The OpenKIM API must be installed and compiled. Asap must have been built with OpenKIM support. This is the case with the default Niflheim installation.

From version 3.11, Asap uses OpenKIM version 2.X. This gives simpler memory management, and the issues seen with some version 1 OpenKIM models in parallel simulations are now solved.

Adding new OpenKIM models to Asap

Newer versions of OpenKIM include a utility for managing models. You list the installed models with:

kim-api-v2-collections-management list

You can add a specific model with the command:

kim-api-v2-collections-management install user SW_StillingerWeber_1985_Si__MO_405512056662_005

or you can install them all with:

kim-api-v2-collections-management install user OpenKIM

Using OpenKIM models

An OpenKIM model is used by creating an OpenKIM_Calculator object with the full KIM model name as the argument. Example:

atoms.set_calculator(OpenKIMcalculator('EMT_Asap_Standard_Jacobsen_Stoltze_Norskov_AlAgAuCuNiPdPt__MO_XXXXXXXXXXXX'))

In this case the standard Asap EMT potential is imported as an OpenKIM model (we are contributing this potential to the OpenKIM project - to appear soonish). Of course this is kind of pointless, as using the EMT potential avoids the overhead of going through the OpenKIM API. Currently, that overhead is of the order of XXX% for the EMT potential.

All correctly implemented OpenKIM models can be used with Parallel simulations on clusters using Message Passing using message passing; but they do not support Multi-threaded parallelization.

The OpenKIMcalculator

OpenKIMcalculator(name, atoms=None, stress=True, stresses=True, verbose=False):

A calculator interfacing to the OpenKIM models.

name:

The long name of the KIM Model.

atoms:

If set, set_atoms is called immediately. Default: no atoms set.

stress:

Set to False to refrain from calculate the global virial, even if the model supports it. Default: True (calculate global virial / stress).

stresses:

As above, but for atomic virials / stresses.

verbose:

Set to True to print additional info during neigborlist matching.

Setting model parameters

XXX To be updated to KIM V2. XXX

OpenKIM models may have parameters that can be read and modified. The interface for doing this is described here. Both the model’s fixed and free parameters may be accessed, but of course only the free parameters may be modified. In the OpenKIM specification, all parameter names begin with PARAM_FREE_ or PARAM_FIXED_, these prefixes are removed by this interface.
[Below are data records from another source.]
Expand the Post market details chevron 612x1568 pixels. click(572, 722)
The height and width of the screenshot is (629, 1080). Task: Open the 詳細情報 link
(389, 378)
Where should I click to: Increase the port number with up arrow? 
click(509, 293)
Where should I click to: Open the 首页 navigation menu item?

WARNING: Currently, the interface only support floating-point parameters. No known OpenKIM models have free parameters of other types, but the fixed parameters may be integers or even pointers. Accessing these variables could cause memory access errors (i.e. crashes). For this reason, please only access the free parameters.

calculator.get_parameters(kind='free'):

Get a dictionary with all the parameters. Per default, only free parameters are returned. If kind is set to ‘fixed’ or ‘all’, fixed parameters or all parameters are returned (see warning above). Changing the dictionary or the arrays returned does not change the parameters as seen by the model.

calculator.set_parameters(param1=value, ...):

Set one or more free parameters. The parameters are given as keyword arguments with the parameter name as the keyword, and the desired value as the value. Limited type checking is done: a scalar parameter can only be set to a floating-point number; a indexed parameter can be set to a numpy array of the right size. Only the total number of elements is checked, the detailed shape is not.

After calling this function, the OpenKIM model is automatically reinitialized by calling its reinit method. Note that if this function fails to set one or more parameters (due to incorrect names or data types) this reinitialization is not done, and the OpenKIM model may be left in an undefined state. Call this function again to fix it.

calculator.get_fixed_parameter_names() and calculator.get_fixed_parameter_names():

Low-level access functions. They return a tuple of parameter names. The PARAM_FREE_/PARAM_FIXED_ prefix is not removed.